Drink Driving Limit 
In December 2014, the Scottish Government reduced the legal drink driving limit in an effort to reduce the number of alcohol related deaths and serious injuries on Scottish roads. The reduction in the legal limit of blood alcohol levels from 80 mg to 50 mg in 100ml of blood brought Scotland in to line with other European countries such as France, Germany, Italy and Spain. However, in two years after the new law was introduced, the rates of road traffic accidents in Scotland have not decreased. One possible explanation is that the change in the limit may not have been enforced or publicised sufficiently to have the expected effect in reducing accidents.

Minimum Unit Pricing 

In 2012 the Scottish Government passed legislation to introduce a statutory minimum price per unit of alcohol to try to reduce alcohol consumption by harmful drinkers.  The legislation was subject to legal challenges by alcohol trade bodies including the Scotch Whisky Association but was ultimately upheld by the Supreme Court of the United Kingdom. The act came into effect on 1 May 2018 with an initial minimum price of 50p per unit.

Drugs 
The ratio of drug-related fatalities in Scotland has overtaken every other country in the UK, as well as the EU. Recent research has shown Scotland has had a larger number of drug deaths than the United States, which was thought to be the highest in the world. In the US in 2017 the rate of drug deaths of 217 per million of the population is now slightly lower than Scotland's rate (218 deaths per million of population). 

According to the Guardian newspaper, the increase in drug deaths in recent years are due to Benzodiazepines, Heroin and Ecstasy.

In 2020 1,339 deaths related to drug misuse were registered in Scotland, a 5% increase on 2019, and the highest ever recorded. 63%  were of people aged between 35 and 54, and men were 2.7 times as likely to have a drug-related death as women.  People living in the most deprived areas were 18 times more likely to die from a drug-related condition than those in the least deprived areas.  The Scottish Drug Deaths Taskforce reported that use of naloxone kits may have saved almost 1,400 lives in 2020.

In 2021, 1,187 people died in Scotland as a direct result of a drug overdose. Nearly half of the drug deaths in Scotland were attributed to methadone.

Obesity
The Health and Sport Committee has called for more action to tackle Scotland's "obesogenic environment".

Smoking
Scotland was the first country in the UK to enact a smoking ban in public places.

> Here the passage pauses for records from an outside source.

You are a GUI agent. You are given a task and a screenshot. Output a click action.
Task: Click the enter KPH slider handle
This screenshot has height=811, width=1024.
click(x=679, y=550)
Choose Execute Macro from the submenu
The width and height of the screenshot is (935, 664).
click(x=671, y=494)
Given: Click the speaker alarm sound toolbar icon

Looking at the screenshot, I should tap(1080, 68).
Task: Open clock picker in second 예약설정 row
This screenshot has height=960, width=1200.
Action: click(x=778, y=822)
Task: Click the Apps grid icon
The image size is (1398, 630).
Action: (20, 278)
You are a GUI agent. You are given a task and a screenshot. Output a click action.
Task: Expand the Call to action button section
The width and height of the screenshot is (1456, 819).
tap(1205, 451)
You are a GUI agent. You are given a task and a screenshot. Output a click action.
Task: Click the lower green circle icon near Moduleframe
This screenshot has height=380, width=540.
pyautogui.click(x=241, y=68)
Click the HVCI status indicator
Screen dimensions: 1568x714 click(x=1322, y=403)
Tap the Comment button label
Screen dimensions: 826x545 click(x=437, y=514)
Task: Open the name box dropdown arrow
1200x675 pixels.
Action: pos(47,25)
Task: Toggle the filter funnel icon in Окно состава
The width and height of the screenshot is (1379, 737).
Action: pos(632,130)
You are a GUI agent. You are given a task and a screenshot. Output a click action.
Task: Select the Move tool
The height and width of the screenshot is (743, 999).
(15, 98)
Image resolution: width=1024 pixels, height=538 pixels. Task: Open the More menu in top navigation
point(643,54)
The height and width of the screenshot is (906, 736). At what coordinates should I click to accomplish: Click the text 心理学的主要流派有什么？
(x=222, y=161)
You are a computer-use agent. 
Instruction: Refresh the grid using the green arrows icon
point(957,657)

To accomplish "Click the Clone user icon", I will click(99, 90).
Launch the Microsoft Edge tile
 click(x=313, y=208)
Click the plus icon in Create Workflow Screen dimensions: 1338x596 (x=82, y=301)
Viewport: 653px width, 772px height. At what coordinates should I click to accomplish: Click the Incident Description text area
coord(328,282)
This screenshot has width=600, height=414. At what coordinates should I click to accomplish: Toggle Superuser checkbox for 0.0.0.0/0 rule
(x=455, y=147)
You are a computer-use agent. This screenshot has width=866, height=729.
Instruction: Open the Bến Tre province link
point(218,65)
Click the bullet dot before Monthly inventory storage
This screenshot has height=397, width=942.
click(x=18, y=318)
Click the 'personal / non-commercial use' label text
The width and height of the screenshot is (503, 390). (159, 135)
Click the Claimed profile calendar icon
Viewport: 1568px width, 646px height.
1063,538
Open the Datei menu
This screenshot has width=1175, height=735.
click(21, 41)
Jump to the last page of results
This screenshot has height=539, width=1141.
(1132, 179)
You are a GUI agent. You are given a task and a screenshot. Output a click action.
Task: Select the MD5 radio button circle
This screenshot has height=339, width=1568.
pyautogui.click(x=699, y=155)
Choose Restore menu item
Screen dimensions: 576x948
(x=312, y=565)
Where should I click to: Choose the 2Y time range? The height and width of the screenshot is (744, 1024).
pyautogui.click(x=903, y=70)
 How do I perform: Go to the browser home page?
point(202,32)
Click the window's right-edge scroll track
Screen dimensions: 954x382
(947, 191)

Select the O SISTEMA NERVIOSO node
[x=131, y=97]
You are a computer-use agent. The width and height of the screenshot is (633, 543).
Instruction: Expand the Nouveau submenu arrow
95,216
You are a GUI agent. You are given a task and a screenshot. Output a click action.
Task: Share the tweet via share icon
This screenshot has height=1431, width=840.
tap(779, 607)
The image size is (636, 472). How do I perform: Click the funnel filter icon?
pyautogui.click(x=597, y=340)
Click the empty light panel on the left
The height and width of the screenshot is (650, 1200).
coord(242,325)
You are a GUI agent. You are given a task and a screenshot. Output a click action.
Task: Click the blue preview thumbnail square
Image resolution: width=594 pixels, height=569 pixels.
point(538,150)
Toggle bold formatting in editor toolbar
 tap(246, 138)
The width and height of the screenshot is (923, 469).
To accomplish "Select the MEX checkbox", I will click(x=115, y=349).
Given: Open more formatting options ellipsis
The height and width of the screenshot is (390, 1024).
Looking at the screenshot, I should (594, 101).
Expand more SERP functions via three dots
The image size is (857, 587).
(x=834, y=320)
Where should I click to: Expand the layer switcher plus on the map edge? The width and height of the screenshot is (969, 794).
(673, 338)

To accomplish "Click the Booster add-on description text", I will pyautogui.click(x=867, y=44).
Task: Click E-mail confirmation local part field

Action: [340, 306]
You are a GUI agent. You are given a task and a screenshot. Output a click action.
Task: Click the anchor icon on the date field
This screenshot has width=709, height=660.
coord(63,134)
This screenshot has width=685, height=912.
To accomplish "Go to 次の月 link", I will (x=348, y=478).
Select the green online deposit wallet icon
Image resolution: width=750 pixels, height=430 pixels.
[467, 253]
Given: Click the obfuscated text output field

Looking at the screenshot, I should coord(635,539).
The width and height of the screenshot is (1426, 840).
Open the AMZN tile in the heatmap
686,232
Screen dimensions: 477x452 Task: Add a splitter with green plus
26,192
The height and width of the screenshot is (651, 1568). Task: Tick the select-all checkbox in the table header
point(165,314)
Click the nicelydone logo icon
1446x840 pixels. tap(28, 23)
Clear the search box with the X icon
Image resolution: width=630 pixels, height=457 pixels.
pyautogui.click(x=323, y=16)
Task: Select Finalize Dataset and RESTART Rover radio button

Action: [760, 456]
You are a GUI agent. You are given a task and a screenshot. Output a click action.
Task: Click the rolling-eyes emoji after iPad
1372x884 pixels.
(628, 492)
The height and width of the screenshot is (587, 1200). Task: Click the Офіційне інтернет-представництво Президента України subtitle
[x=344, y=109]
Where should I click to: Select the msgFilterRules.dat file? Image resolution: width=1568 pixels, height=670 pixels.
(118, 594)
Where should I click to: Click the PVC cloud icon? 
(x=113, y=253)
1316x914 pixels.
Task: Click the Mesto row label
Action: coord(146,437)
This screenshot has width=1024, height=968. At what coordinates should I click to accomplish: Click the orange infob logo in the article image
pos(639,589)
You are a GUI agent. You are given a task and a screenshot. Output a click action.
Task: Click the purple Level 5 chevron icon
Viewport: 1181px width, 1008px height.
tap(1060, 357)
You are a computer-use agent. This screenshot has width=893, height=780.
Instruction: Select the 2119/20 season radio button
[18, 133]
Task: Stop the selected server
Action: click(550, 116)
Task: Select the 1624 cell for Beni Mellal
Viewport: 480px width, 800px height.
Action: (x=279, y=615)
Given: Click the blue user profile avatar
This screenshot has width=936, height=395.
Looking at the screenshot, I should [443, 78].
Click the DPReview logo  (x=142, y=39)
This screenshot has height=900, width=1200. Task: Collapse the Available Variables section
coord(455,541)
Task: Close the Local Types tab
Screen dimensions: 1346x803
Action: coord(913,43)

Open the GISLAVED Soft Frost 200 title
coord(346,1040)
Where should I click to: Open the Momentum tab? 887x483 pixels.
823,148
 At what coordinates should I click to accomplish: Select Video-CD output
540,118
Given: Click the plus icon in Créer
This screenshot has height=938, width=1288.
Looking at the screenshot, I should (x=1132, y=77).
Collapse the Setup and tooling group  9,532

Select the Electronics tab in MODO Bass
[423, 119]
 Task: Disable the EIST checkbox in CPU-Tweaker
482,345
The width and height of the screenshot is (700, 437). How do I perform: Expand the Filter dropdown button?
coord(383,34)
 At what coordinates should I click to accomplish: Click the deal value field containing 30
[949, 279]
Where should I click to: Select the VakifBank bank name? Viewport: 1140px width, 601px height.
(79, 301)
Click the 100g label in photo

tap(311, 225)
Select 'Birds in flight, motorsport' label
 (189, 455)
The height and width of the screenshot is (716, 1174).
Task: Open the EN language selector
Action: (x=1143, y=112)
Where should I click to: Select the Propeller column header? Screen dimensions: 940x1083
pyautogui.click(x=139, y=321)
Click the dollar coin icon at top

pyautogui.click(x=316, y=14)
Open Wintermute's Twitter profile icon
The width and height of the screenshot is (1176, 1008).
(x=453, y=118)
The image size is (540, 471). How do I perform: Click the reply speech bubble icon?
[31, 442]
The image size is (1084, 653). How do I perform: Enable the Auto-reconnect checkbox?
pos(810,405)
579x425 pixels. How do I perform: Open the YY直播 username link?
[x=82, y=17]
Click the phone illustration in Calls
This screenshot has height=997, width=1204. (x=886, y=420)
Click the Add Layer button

The legislation was passed in the Scottish parliament in 2005 and came into force on 26 March 2006. The effect of the smoking ban has been found to be positive with an 18% drop in the rate of child asthma admissions per year and a 17% reduction in heart attack admissions to nine Scottish hospitals. In 2015, 87% of Scottish adults were found to be in favour of the ban, with only 8% opposed.

The tobacco control strategy has had a "positive impact".  Scottish smoking rates fell from 31% in 2003 to 21% in 2015. There is a socio-economic gradient with 35% of people living in the most deprived areas smoking compared to 10% in the most affluent areas.

Mental health
There is some evidence that Scottish patients more often seek medical help with stress, anxiety and depression than English patients. To help support this, Scotland has put in place a Mental Health Strategy. The strategy began in 2016 and will last for ten years. It aims to increase accessibility of mental healthcare towards children and adolescents, improve attitudes towards mental illness, and educate the community. The overall goal is to improve how people in Scotland live, grow, work, and age. Scotland is also looking to trial a dedicated mental health ambulance service, following success of a similar scheme in Sweden.